Минут через сорок сургуч начал плавиться. Дамочка наклонилась через барьер и выразительно на меня посмотрела. Потом посмотрела еще раз. Подумала и спросила:

– Лежишь?

– Отдыхаю, – ответил я. – А скоро спать лягу. Одеяло найдется?

– И откуда вы только беретесь, такие настырные! Да еще в мою смену, – всхлипнула дамочка. – Ну, выдам я, выдам тебе перевод! Паспорт давай!..

… Поезд пришел в Тюмень под вечер. На автобус до Ярково мы опоздали. Надо было подумать о ночлеге. В те непритязательные времена самой дешевой гостиницей считался Дом колхозника: рубль с носа в номере на шестерых. Не люкс, зато не на улице.

Узнать насчет свободных мест отправили Гену, как самого опытного. Через минуту прозаик вернулся. Сказал, улыбаясь:

– Все нормально, братцы. Места есть. Во втором подъезде.

И двинулся в сторону железнодорожного вокзала.
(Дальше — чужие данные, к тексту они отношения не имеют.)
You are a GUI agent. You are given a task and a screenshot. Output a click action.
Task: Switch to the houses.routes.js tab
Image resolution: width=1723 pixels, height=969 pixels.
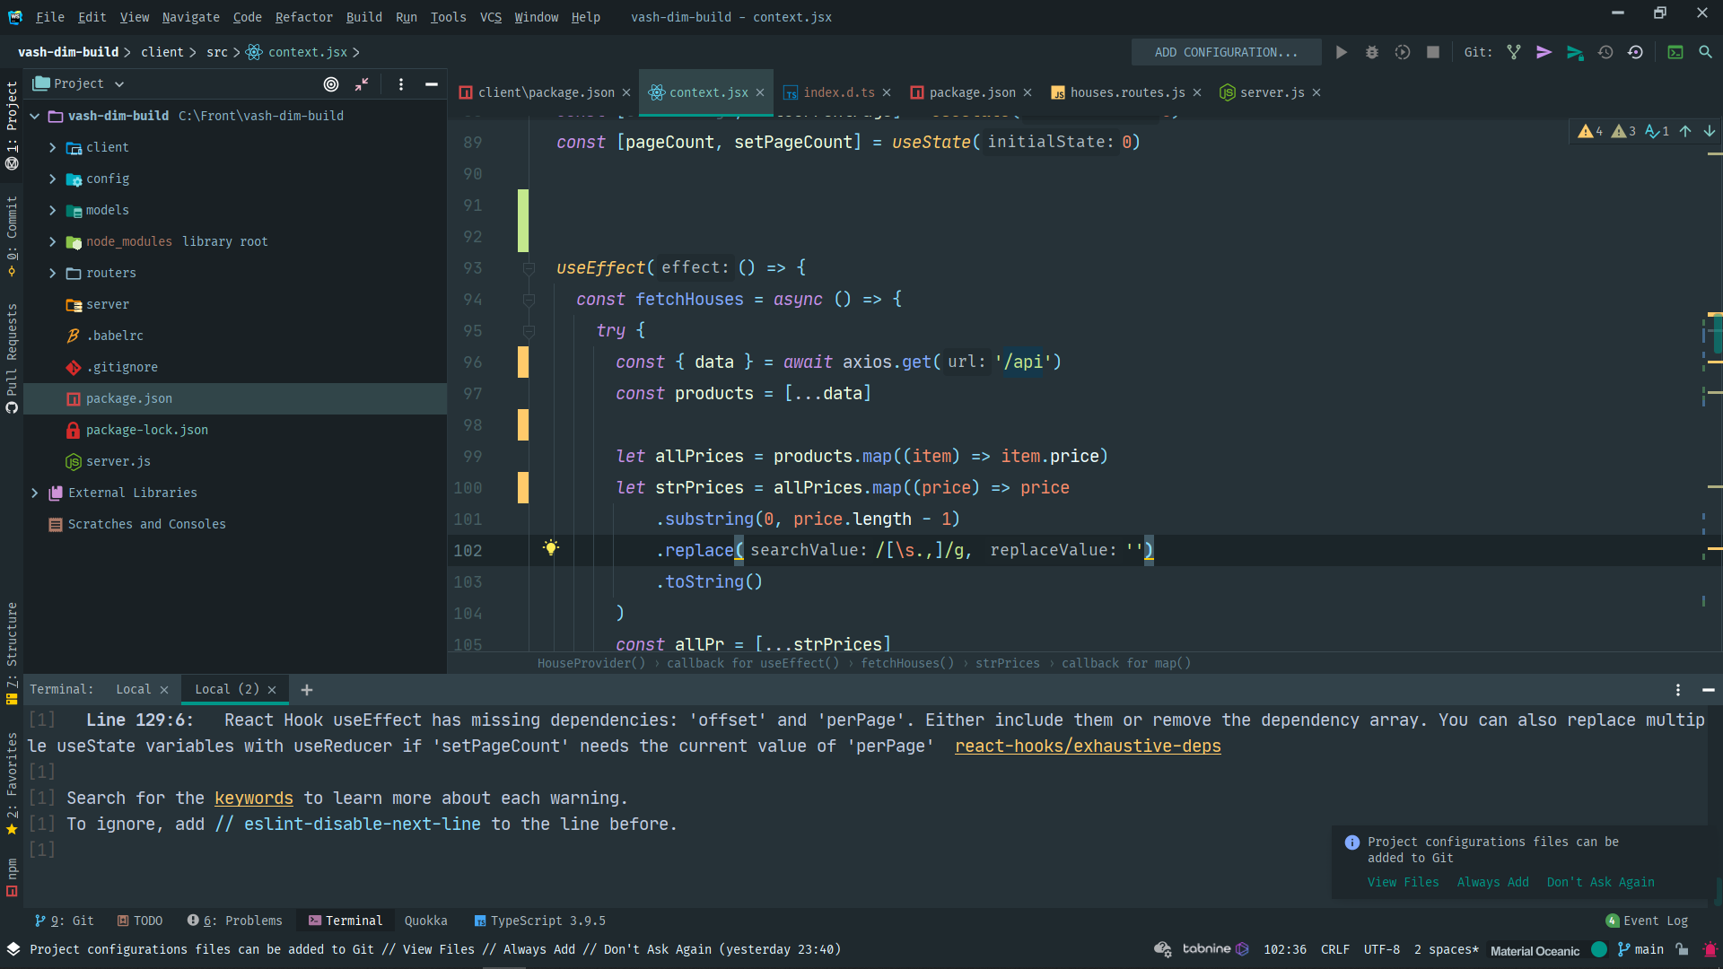[1126, 92]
– Я года четыре назад на Камчатку подался, решил денег заработать, – рассказывал Гена, расположившись в зале ожидания. – У приятеля отыскался родственник в Елизово, вот он нам вызов и прислал. А дело было по осени. Пока с Алтая добрались до Петропавловска-Камчатского, там уже снег выпал. Полдня искали гостиницу, нашли одну, на окраине. Мест нет, в фойе – по два человека на стуле. Стали упрашивать дежурную: так и так, мол, приехали к вам на Камчатку, сколько лет о ней мечтали, нам бы только переночевать, то да се… Вижу, у дежурной в глазах появляется интерес. "А кто вы такие?" – спрашивает, а сама на мой рюкзак косится, я его вместо чемодана в дорогу взял. Думаю, что бы такое сказать? Командированные? Так ведь скажет: удостоверение покажи. На заработки приехали? Да вон их сколько, шабашников, на стульях лежит… Мы – романтики, гордо так отвечаю. Кто, кто? Ах, романтики? Тут она прямо лицом расцвела. Говорит, повезло вам, ребята. Для романтиков в нашей гостинице места всегда найдутся. Специально забронированы. Во втором подъезде. Только без благодарностей: с этим у нас строго. Вот, думаем, повезло! Мы вещи хватаем – и на улицу. Бежим во второй подъезд. А там ни дверей, ни окон, из мебели одна бочка с известкой стоит. До холодов отремонтировать не успели, да так все и бросили. А нам куда деваться? Ладно, хоть крыша есть, снег на голову не сыплется. Едва до утра дотянули… Так что запомните, братцы: романтикам – второй подъезд! На первый и не рассчитывайте, – заключил Гена.

И растянулся на вокзальной скамье – от полуночи до рассвета.


В Ярково пальмы не росли,хотя было довольно тепло, почти жарко. Да и дожди здесь, судя по пиву, выпадали довольно часто. От автовокзала до редакции надо было идти километра полтора. Пока добрались, прокляли все на свете: дорогу, пиво, редакцию, жару, автовокзал.

– Не волнуйтесь, братцы, представлю вас в лучшем виде. Вы только на редактора не дышите, – на ходу инструктировал нас Гена. – Если спросит, почему вдруг в Ярково поехали, так и отвечайте: больно уж места у вас колоритные, много о них читали у Мамина-Сибиряка. Редактор от него в восторге.

– А мне Мамин не нравится, – закапризничал Витя. – Шишков лучше пишет.